Tras el receso legislativo de 12 días en la Cámara de Diputados se reduce el margen para aprobación del Plan B de la reforma politico electoral y pone en riesgo su aplicación en las elecciones de 2027
El llamado “Plan B” de la reforma politico electoral enfrenta un retraso significativo derivado del receso legislativo por Semana Santa de 12 días, lo que complica su aprobación dentro de los plazos establecidos por la ley.
La discusión en la Cámara de Diputados de México quedó suspendida durante un periodo de 12 días, por lo que las actividades legislativas se reanudarán hasta el próximo 7 de abril.
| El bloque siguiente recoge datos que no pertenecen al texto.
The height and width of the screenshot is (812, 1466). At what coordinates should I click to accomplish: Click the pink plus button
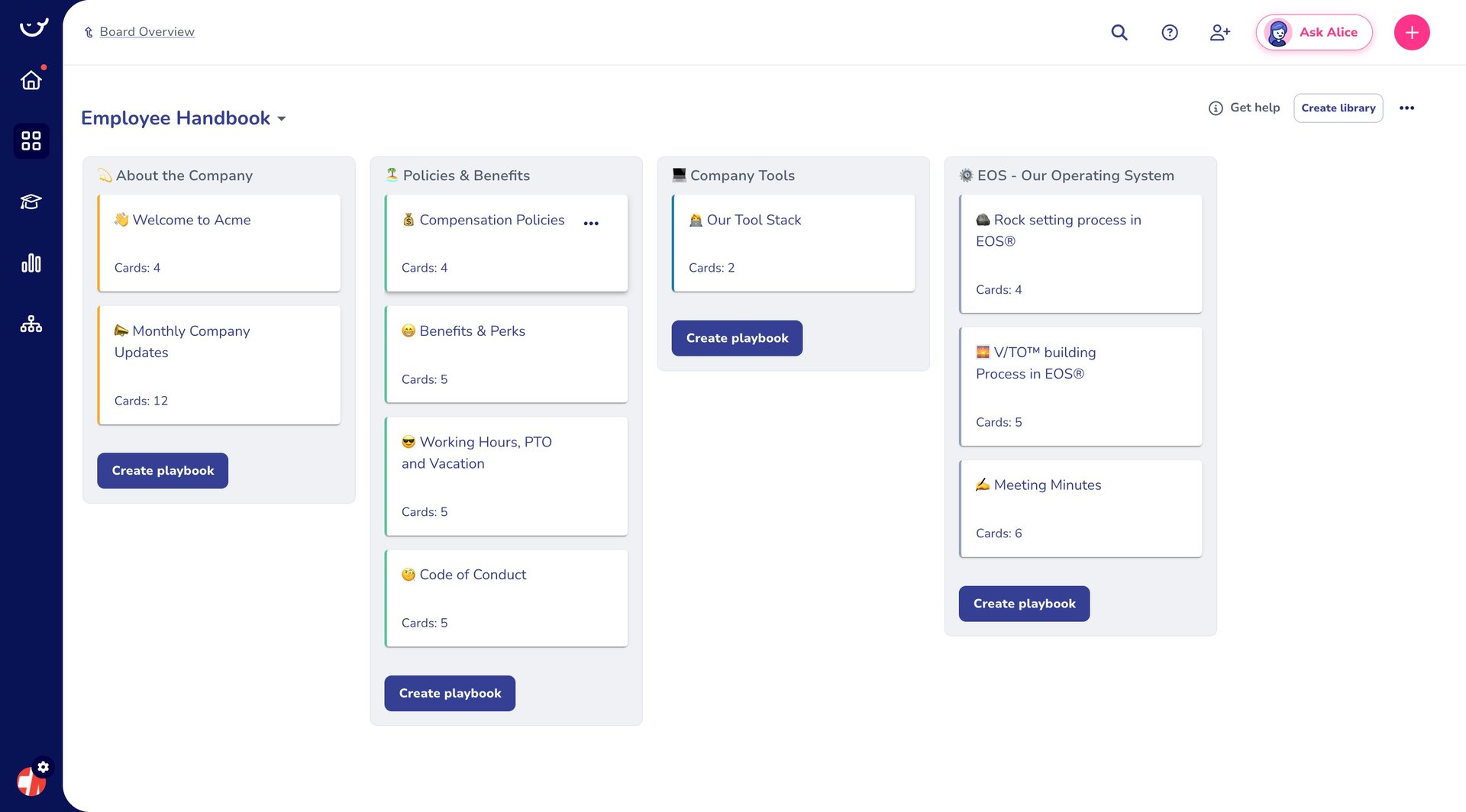pyautogui.click(x=1412, y=32)
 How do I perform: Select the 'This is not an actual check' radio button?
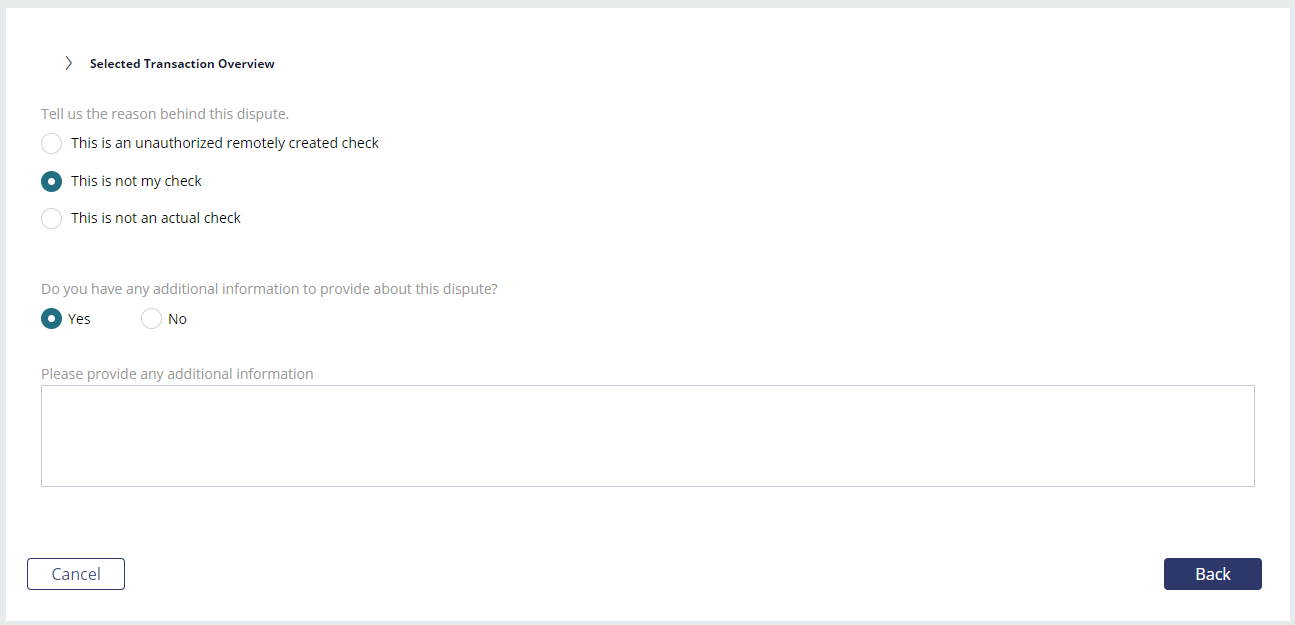[x=51, y=218]
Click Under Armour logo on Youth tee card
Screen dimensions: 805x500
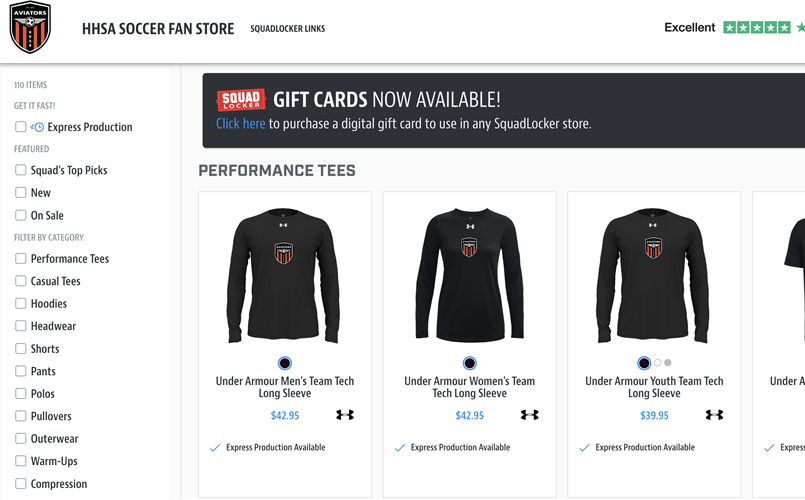pos(714,415)
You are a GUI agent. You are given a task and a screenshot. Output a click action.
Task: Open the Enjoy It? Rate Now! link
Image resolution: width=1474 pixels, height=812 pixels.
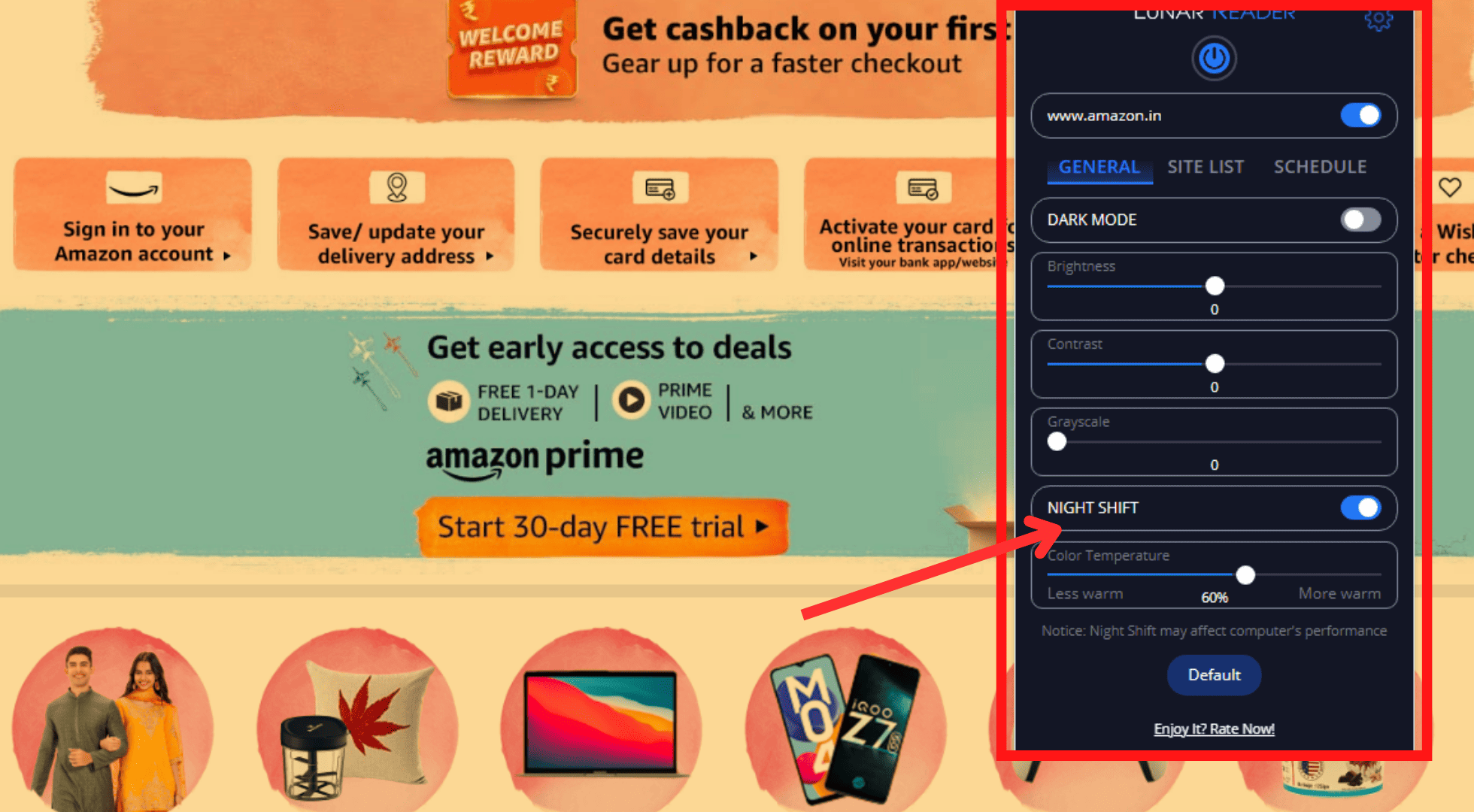1214,729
En consecuencia, se prevé que la votación en el pleno se lleve a cabo hasta mediados del mismo mes, reduciendo el tiempo disponible para completar el proceso.
Este aplazamiento resulta crítico debido a que la reforma debe aprobarse antes de mayo de 2026 para poder aplicarse en las elecciones de 2027.
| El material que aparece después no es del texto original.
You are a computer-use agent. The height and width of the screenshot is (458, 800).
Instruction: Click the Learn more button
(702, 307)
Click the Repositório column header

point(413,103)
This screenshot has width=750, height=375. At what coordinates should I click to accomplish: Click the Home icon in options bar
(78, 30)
De acuerdo con la Constitución mexicana, no pueden realizarse modificaciones en materia electoral dentro de los 90 días previos al inicio del proceso electoral, programado para septiembre de 2026, lo que coloca al proyecto “contra reloj”.
Aunque el Senado de la República de México ya dio avance a una versión ajustada de la iniciativa, el proceso aún requiere de varias etapas:
- La aprobación en la Cámara de Diputados
- La ratificación por al menos 17 congresos estatales
- Su posterior publicación oficial
Ante este panorama, se contemplan tres posibles escenarios. El primero, que la reforma sea aprobada a contrarreloj mediante la aceleración de los trabajos legislativos o incluso la convocatoria a un periodo extraordinario.
El segundo, que se apruebe fuera del plazo legal, lo que impediría su aplicación en los comicios de 2027.
Y, el tercero, que el proyecto enfrente nuevos obstáculos políticos y termine por estancarse o modificarse nuevamente.
Así, el receso por Semana Santa no detiene el avance del Plan B, pero sí lo coloca en una situación crítica, con menor margen de maniobra, mayor presión política y el riesgo latente de no concretarse a tiempo para el próximo proceso electoral federal.